▶ Exercise goal: Retype each entry exactly.

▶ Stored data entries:

--*--

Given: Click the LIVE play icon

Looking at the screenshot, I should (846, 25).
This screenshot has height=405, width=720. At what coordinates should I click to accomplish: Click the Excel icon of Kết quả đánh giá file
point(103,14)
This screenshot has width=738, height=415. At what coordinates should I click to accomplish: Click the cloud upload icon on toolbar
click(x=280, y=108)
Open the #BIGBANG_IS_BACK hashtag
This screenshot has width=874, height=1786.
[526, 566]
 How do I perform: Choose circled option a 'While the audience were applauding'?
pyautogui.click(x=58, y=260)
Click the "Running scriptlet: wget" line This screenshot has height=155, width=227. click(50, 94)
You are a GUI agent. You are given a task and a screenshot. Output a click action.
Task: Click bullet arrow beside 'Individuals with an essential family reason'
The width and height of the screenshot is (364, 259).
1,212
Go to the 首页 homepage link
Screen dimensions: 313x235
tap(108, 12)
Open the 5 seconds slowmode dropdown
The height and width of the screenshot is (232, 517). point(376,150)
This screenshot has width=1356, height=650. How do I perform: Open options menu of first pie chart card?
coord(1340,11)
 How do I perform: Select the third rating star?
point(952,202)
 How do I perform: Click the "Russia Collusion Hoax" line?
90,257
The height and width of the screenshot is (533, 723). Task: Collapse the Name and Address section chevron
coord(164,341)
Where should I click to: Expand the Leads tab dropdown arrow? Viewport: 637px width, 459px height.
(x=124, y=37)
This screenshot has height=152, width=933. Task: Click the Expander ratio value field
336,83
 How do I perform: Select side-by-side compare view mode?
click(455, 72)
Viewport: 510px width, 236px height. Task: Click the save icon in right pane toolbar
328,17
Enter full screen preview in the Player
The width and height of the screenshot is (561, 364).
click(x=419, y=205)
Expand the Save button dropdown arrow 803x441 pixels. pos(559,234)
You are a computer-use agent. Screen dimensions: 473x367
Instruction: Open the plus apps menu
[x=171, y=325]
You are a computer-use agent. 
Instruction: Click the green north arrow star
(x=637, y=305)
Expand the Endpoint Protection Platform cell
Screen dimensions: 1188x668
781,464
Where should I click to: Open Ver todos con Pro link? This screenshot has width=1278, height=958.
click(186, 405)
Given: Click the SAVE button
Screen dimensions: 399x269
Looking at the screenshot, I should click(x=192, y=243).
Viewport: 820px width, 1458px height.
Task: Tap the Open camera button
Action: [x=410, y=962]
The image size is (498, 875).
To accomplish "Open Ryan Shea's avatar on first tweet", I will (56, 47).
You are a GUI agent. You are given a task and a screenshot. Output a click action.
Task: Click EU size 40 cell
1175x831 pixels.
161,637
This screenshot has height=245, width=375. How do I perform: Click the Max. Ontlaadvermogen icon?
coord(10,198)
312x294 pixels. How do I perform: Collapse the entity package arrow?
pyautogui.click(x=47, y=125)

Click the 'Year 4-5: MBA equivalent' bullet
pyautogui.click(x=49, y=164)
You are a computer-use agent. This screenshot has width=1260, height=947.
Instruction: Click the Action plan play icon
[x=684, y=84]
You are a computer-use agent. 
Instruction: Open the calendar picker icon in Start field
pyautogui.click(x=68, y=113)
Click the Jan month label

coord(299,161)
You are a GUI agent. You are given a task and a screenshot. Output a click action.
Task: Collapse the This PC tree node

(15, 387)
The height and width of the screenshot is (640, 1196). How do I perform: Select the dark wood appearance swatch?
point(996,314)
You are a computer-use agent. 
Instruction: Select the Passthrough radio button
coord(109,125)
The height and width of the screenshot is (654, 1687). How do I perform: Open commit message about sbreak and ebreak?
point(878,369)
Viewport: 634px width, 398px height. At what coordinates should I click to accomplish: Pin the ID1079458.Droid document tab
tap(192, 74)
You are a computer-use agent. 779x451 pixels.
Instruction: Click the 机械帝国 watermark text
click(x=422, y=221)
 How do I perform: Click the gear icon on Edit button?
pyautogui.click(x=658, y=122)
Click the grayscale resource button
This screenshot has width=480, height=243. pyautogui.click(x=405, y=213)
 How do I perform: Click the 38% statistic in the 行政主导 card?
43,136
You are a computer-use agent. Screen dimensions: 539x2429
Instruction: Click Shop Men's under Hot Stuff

--*--

▶ Exercise response:
Given: Click the LIVE play icon

Looking at the screenshot, I should (846, 25).
This screenshot has height=405, width=720. At what coordinates should I click to accomplish: Click the Excel icon of Kết quả đánh giá file
point(103,14)
This screenshot has width=738, height=415. At what coordinates should I click to accomplish: Click the cloud upload icon on toolbar
click(x=280, y=108)
Open the #BIGBANG_IS_BACK hashtag
This screenshot has width=874, height=1786.
[526, 566]
 How do I perform: Choose circled option a 'While the audience were applauding'?
pyautogui.click(x=58, y=260)
Click the "Running scriptlet: wget" line This screenshot has height=155, width=227. click(50, 94)
You are a GUI agent. You are given a task and a screenshot. Output a click action.
Task: Click bullet arrow beside 'Individuals with an essential family reason'
The width and height of the screenshot is (364, 259).
1,212
Go to the 首页 homepage link
Screen dimensions: 313x235
tap(108, 12)
Open the 5 seconds slowmode dropdown
The height and width of the screenshot is (232, 517). point(376,150)
This screenshot has width=1356, height=650. How do I perform: Open options menu of first pie chart card?
coord(1340,11)
 How do I perform: Select the third rating star?
point(952,202)
 How do I perform: Click the "Russia Collusion Hoax" line?
90,257
The height and width of the screenshot is (533, 723). Task: Collapse the Name and Address section chevron
coord(164,341)
Where should I click to: Expand the Leads tab dropdown arrow? Viewport: 637px width, 459px height.
(x=124, y=37)
This screenshot has height=152, width=933. Task: Click the Expander ratio value field
336,83
 How do I perform: Select side-by-side compare view mode?
click(455, 72)
Viewport: 510px width, 236px height. Task: Click the save icon in right pane toolbar
328,17
Enter full screen preview in the Player
The width and height of the screenshot is (561, 364).
click(x=419, y=205)
Expand the Save button dropdown arrow 803x441 pixels. pos(559,234)
You are a computer-use agent. Screen dimensions: 473x367
Instruction: Open the plus apps menu
[x=171, y=325]
You are a computer-use agent. 
Instruction: Click the green north arrow star
(x=637, y=305)
Expand the Endpoint Protection Platform cell
Screen dimensions: 1188x668
781,464
Where should I click to: Open Ver todos con Pro link? This screenshot has width=1278, height=958.
click(186, 405)
Given: Click the SAVE button
Screen dimensions: 399x269
Looking at the screenshot, I should click(x=192, y=243).
Viewport: 820px width, 1458px height.
Task: Tap the Open camera button
Action: [x=410, y=962]
The image size is (498, 875).
To accomplish "Open Ryan Shea's avatar on first tweet", I will (56, 47).
You are a GUI agent. You are given a task and a screenshot. Output a click action.
Task: Click EU size 40 cell
1175x831 pixels.
161,637
This screenshot has height=245, width=375. How do I perform: Click the Max. Ontlaadvermogen icon?
coord(10,198)
312x294 pixels. How do I perform: Collapse the entity package arrow?
pyautogui.click(x=47, y=125)

Click the 'Year 4-5: MBA equivalent' bullet
pyautogui.click(x=49, y=164)
You are a computer-use agent. This screenshot has width=1260, height=947.
Instruction: Click the Action plan play icon
[x=684, y=84]
You are a computer-use agent. 
Instruction: Open the calendar picker icon in Start field
pyautogui.click(x=68, y=113)
Click the Jan month label

coord(299,161)
You are a GUI agent. You are given a task and a screenshot. Output a click action.
Task: Collapse the This PC tree node

(15, 387)
The height and width of the screenshot is (640, 1196). How do I perform: Select the dark wood appearance swatch?
point(996,314)
You are a computer-use agent. 
Instruction: Select the Passthrough radio button
coord(109,125)
The height and width of the screenshot is (654, 1687). How do I perform: Open commit message about sbreak and ebreak?
point(878,369)
Viewport: 634px width, 398px height. At what coordinates should I click to accomplish: Pin the ID1079458.Droid document tab
tap(192, 74)
You are a computer-use agent. 779x451 pixels.
Instruction: Click the 机械帝国 watermark text
click(x=422, y=221)
 How do I perform: Click the gear icon on Edit button?
pyautogui.click(x=658, y=122)
Click the grayscale resource button
This screenshot has width=480, height=243. pyautogui.click(x=405, y=213)
 How do I perform: Click the 38% statistic in the 行政主导 card?
43,136
You are a computer-use agent. Screen dimensions: 539x2429
Instruction: Click Shop Men's under Hot Stuff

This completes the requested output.